▶ [DATASET CONTENT]:
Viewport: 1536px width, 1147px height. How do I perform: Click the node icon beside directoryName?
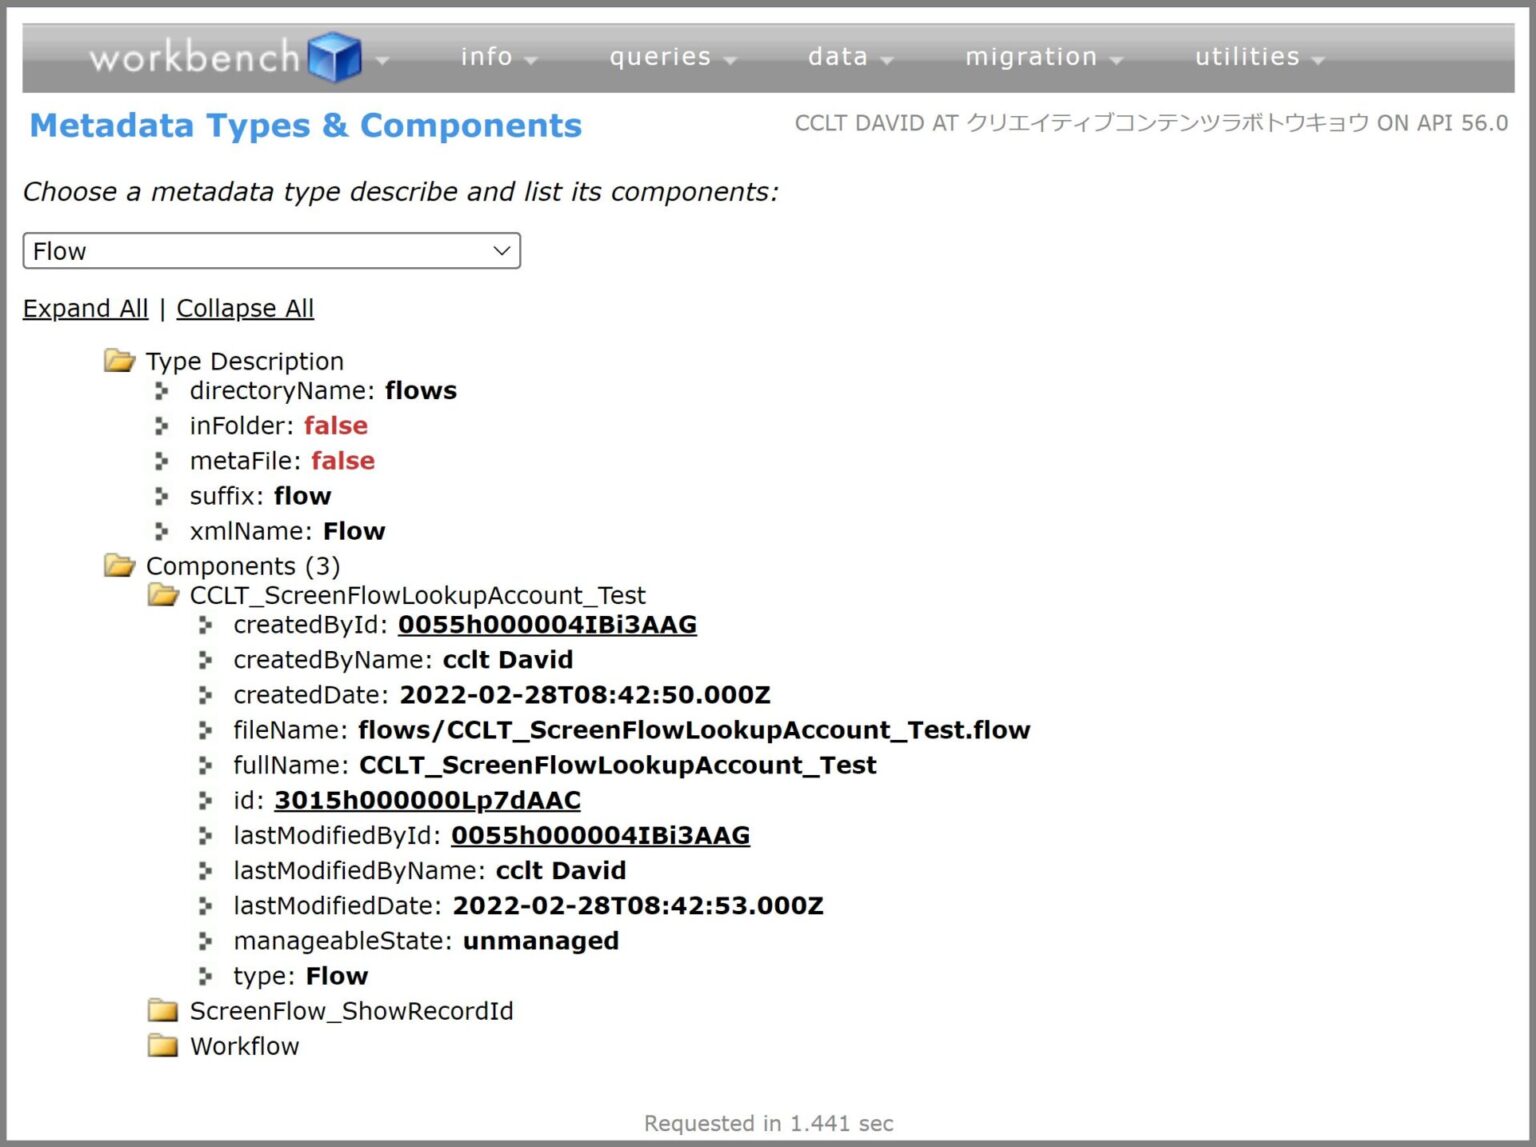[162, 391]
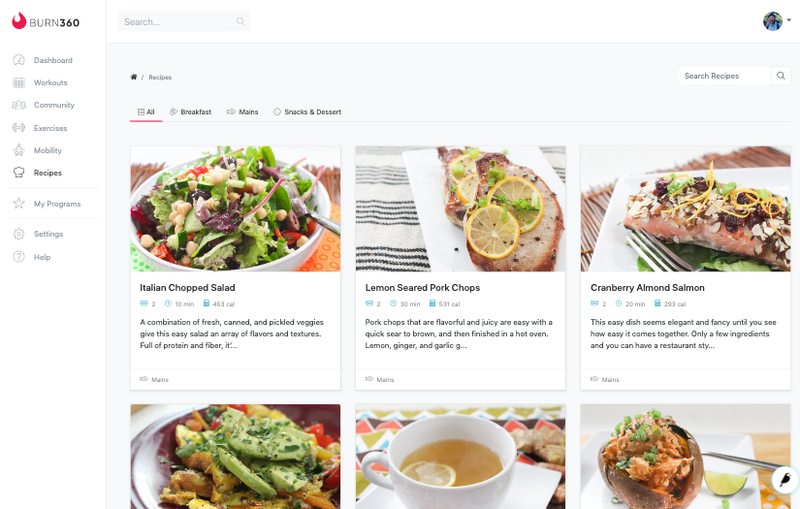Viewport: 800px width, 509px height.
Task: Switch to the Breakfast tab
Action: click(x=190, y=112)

▶ [WORK TO COMPLETE]: Reproduce the data above line for line, excluding every picture.

▶ [RESPONSE AREA]:
Viewport: 1536px width, 1147px height. How do I perform: Click the node icon beside directoryName?
[162, 391]
Viewport: 800px width, 509px height.
Task: Switch to the Breakfast tab
Action: click(x=190, y=112)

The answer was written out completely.